Quando nós começamos a nossa primeira assistência aos refugiados provenientes da República Democrática do Congo na Lunda Norte, eu tinha que fechar o escritório e ir para Lunda Norte. Os colegas do escritório regional me chamaram e deram me ordem “Anabela, tens que ir para Dundo” Então, como é que eu vou? Olha, pede suporte no Alto Comissariado das Nações Unidas para Refugiados (ACNUR)”. E eu, com a minha mochila às costas e botas, fechei o escritório e fui para Lunda Norte para receber refugiados. Eram centenas e centenas de refugiados por dia que chegavam na fronteira. Ficávamos a fazer o registo dos refugiados até a noite, tínhamos que usar os nossos telefones que serviam de lanternas para iluminar a fim de escrevermos. E eu estive lá por muito tempo. A gente não tinha feriado e nem Sábado, e nem mesmo a hora do almoço. E quando regressei a Luanda, tinha os meus pés queimados por que só usava botas... mas foi bom.

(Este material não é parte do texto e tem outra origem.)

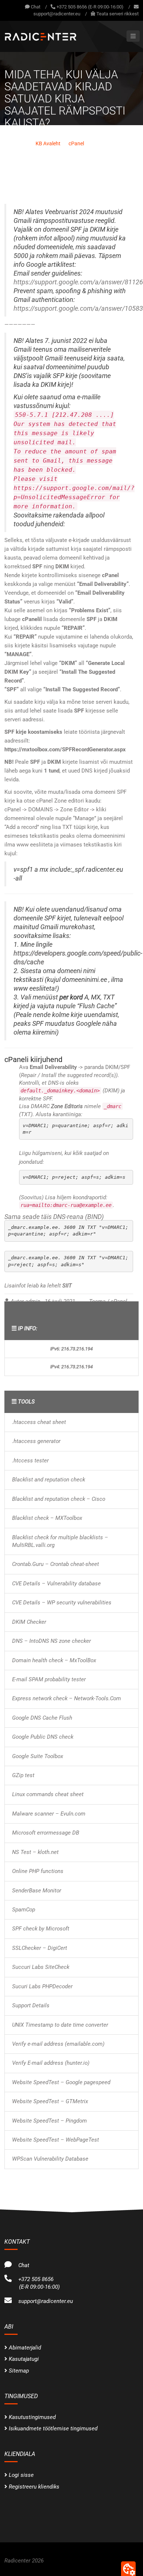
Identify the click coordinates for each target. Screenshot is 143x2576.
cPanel (76, 143)
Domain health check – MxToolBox (54, 1660)
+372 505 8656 (34, 2279)
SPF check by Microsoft (40, 1928)
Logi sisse (21, 2475)
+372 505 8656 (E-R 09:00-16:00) (90, 7)
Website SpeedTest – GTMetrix (50, 2101)
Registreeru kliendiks (34, 2486)
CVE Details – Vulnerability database (56, 1583)
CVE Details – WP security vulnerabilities (61, 1602)
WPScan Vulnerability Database (50, 2159)
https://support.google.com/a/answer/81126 (78, 282)
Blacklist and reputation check (48, 1479)
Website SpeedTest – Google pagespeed (61, 2082)
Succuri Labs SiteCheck (40, 1967)
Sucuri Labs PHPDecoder (42, 1986)
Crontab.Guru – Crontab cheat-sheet (55, 1564)
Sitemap (19, 2370)
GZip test (23, 1775)
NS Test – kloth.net (35, 1852)
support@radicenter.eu (56, 13)
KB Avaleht (48, 143)
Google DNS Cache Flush (42, 1718)
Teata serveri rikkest (117, 13)
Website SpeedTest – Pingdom (49, 2120)
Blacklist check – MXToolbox (47, 1518)
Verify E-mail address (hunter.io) (50, 2063)
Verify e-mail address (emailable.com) (58, 2044)
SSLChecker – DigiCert (39, 1948)
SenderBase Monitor (36, 1890)
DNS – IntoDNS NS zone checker (51, 1641)
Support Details (31, 2005)
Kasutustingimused (32, 2417)
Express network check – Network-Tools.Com (66, 1698)
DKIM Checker (29, 1622)
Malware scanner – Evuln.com (48, 1813)
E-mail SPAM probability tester (49, 1679)
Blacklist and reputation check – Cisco (58, 1499)
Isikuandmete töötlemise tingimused (53, 2428)
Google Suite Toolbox (37, 1756)
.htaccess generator (36, 1441)
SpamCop (23, 1909)
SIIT (67, 1285)
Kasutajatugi (24, 2359)
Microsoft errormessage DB (45, 1832)
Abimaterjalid (25, 2347)
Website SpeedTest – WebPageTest (55, 2139)
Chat (35, 7)
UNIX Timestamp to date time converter (60, 2025)
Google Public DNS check (42, 1737)
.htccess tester (30, 1460)
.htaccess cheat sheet (39, 1422)
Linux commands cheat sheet (48, 1794)
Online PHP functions (37, 1871)
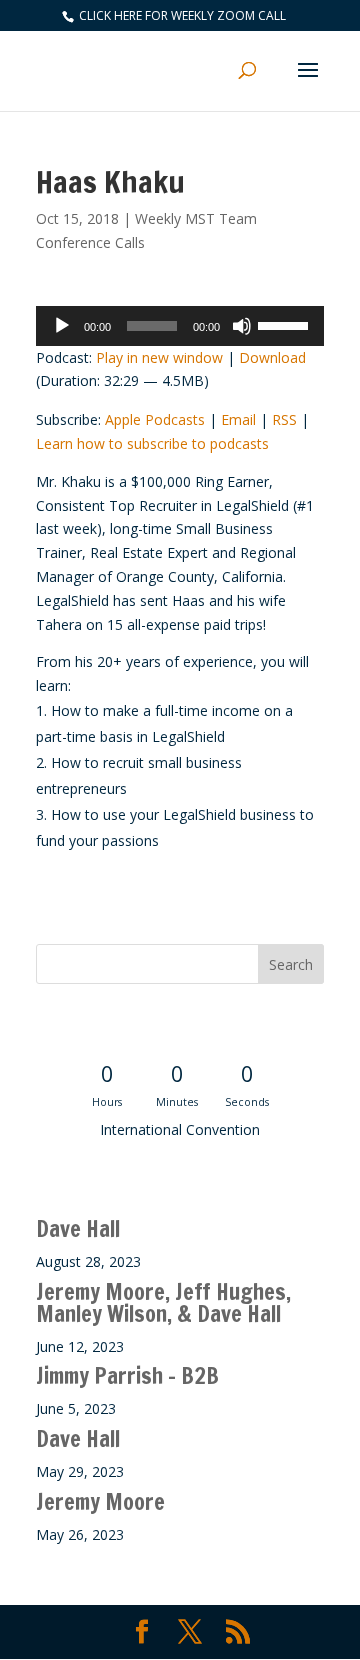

Para mim, o PAM foi um dos maiores desafios que tive, porque eu pude aprender e crescer profissionalmente dentro da organização. Eu quando comecei a trabalhar no PAM, a minha filha tinha dez anos, hoje a minha filha já tem o filho com dezasseis anos. Portanto, ela só conhece que a mãe dela trabalhou apenas no PAM por toda vida.
Acima de tudo, estou feliz porque a minha missão no PAM foi cumprida, apesar de ter sido necessário muito empenho e dedicação para tornar isso possível. Obrigado ao PAM e a todos que estavam comigo nessa linda e maravilhosa jornada.